By the census taken on the 5th of April 1891 the population of Selangor was given at 81,592 souls, of whom 67,051 were males and only 14,541 were females. The census taken on the 5th of April 1901 gave a total population of 168,789 souls, of whom 136,823 were males and 31,966 females. Of these 108,768 were Chinese, 33,997 were Malays, 16,748 were Tamils, and only 487 were Europeans. The returns deal with nearly a score of different nationalities. Since 1901 the population has been much increased and now certainly exceeds 200,000 souls. Now, however, that instead of a single port of entry there exist easy means of access to the state by rail both from the north and the south, it is no longer possible to estimate the annual increase by immigration with any approach to accuracy. It will be noted that the inhabitants of this erstwhile Malayan state were, even at the time of the census of 1901, over 64% Chinese, while the Malays were little more than 20% of the population. In Selangor, as elsewhere in the Malay Peninsula, the deaths annually far outnumber the births recorded (e.g. in 1905 births 8293, deaths 12,500). The disproportion of the female to the male sections of the population is greater in Selangor than in any other part of the colony or Malay States. The development of planting enterprise in Selangor, and more especially the cultivation of rubber, has led during recent years to the immigration of a considerable number of Tamil coolies, but the Tamil population is still insignificant as compared with the Chinese.

The revenue of Selangor in 1875 amounted to only $115,656; in 1905 it had increased to $8,857,793. Of this latter sum $3,195,318 was derived from duty on tin exported, $1,972,628 from federal receipts, and $340,360 from land revenue. The Finance, Trade, &c. balance is chiefly derived from the revenue farms, which include the right to collect import duty on opium and spirits. The expenditure for 1905 amounted to $7,186,146, of which sum $3,717,238 was on account of federal charges and $1,850,711 for public works. The value of the imports in 1905 was $24,643,619 and that of the exports was $26,683,316, making a total of $51,326,935, equivalent to £5,988,000. Tin is the principal export. The amount exported in 1905 was 17,254 tons. The total area of alienated mining land at the end of 1905 amounted to 65,573 acres, and it was estimated that over 60,000 Chinese were employed in the mines.

The main trunk line of the Federated Malay States railways passes through Selangor. It enters the state at Tanjong Malim on the Perak boundary, runs southward through Kuala Lumpor and so into the Negri Sembilan. It runs for 81 m. in Selangor territory. A branch line 27 m. long connects Kuala Lumpor with Port Swettenham on the Klang Straits where extensive wharves, capable of accommodating ocean-going vessels, have been constructed. A second branch line, measuring rather more than 4 m. in length, has been opened to traffic. It connects the caves at Batu with Kuala Lumpor.
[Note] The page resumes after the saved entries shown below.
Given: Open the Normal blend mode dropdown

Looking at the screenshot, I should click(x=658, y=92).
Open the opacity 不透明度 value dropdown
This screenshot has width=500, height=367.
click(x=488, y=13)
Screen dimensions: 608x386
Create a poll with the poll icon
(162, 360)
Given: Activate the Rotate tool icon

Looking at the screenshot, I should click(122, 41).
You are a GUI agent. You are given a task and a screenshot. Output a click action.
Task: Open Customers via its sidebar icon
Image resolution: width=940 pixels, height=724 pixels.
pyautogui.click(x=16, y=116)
Frequent communication is maintained by steamer between Port Swettenham and Singapore, and by coasting vessels between the former port and those on the shores of the Straits of Malacca. All the principal places in the state are connected with one another by telegraph.

For administrative purposes Selangor is divided into six districts: Kuala Lumpor, in which the capital and the principal tin-fields are situated; Ulu Selangor, which is also a prosperous mining district; Kuala Selangor, which is agricultural, and poorly populated by Malays; Ulu Langat, mining and agricultural; Kuala Langat, the residence of the late sultan Abdul Samad, agricultural; and Klang, the only prosperous port of the state. Much money has been expended upon the capital, Kuala Lumpor, which possesses some fine public buildings, waterworks, &c., and where the principal residence of the Resident-General is situated. In some sort Kuala Lumpor is the capital not only of Selangor, but also of the whole federation. Its scenery is very attractive.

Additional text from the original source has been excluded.